I don’t have scientific evidence for this, but I find it’s sometimes easier to get back to sleep if I lie down in the same position I was in when I woke up. Similarly, remembering a dream you were having tends to put you back under its spell.

If you find yourself waking and it’s not to urinate, and it’s not sleep apnea, it might be worth checking your blood glucose. You might be low. Even if your blood glucose is normal, Jeff Foster advises “have a light snack. Sometimes if you’re hungry, your stomach will keep waking you up until you give in to its desire for food.” He suggests foods with serotonin or tryptophan, such as turkey, fruit, or nuts.

Sometimes you can’t stay asleep because your body or subconscious mind have other priorities. If you haven’t moved enough during the day, your body might want to move at night. If you have work that needs doing, it might help to do some of it.

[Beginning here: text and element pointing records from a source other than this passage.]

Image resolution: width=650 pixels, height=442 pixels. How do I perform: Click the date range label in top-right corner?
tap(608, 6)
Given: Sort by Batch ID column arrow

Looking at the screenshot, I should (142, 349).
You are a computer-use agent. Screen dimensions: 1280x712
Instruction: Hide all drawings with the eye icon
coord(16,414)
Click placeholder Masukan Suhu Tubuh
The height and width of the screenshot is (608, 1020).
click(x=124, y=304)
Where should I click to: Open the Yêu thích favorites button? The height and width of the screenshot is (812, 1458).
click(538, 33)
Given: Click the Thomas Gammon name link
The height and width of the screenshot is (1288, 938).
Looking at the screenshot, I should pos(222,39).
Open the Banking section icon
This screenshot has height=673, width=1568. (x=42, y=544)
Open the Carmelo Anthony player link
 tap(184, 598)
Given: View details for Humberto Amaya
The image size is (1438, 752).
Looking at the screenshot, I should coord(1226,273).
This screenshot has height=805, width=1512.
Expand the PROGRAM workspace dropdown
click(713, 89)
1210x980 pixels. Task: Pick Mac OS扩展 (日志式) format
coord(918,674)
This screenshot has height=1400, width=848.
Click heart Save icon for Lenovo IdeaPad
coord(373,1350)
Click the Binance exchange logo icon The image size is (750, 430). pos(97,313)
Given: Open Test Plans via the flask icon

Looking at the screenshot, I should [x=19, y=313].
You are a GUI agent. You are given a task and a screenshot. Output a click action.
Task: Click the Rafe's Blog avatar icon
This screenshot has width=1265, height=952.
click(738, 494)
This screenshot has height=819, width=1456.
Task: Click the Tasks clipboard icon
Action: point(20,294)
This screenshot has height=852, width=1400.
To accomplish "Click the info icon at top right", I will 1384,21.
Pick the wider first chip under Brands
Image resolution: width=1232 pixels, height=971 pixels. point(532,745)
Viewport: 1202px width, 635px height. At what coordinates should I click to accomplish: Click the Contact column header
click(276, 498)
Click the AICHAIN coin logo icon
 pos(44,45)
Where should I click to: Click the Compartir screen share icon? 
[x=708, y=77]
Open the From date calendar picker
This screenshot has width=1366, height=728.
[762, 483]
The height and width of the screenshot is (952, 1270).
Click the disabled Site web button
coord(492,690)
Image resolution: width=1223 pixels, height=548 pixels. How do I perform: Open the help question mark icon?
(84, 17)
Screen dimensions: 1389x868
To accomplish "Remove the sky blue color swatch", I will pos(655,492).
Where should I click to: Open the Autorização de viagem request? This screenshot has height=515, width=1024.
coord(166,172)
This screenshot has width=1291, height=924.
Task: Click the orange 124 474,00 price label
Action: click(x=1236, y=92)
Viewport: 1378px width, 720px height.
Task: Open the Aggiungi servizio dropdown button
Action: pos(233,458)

Mabel finally discovered a way to get back to sleep. “I get up and lay out my clothes and class materials for the next day. I don’t turn on any bright lights, and I try not to think too much, but after that I seem to relax.”

She also found that what she does during the day affects her sleeping at night. “I think I needed to move more. I started walking home from work, and now I’m waking twice a night instead of four times. I wish I could sleep straight through, but it’s an improvement,” she said.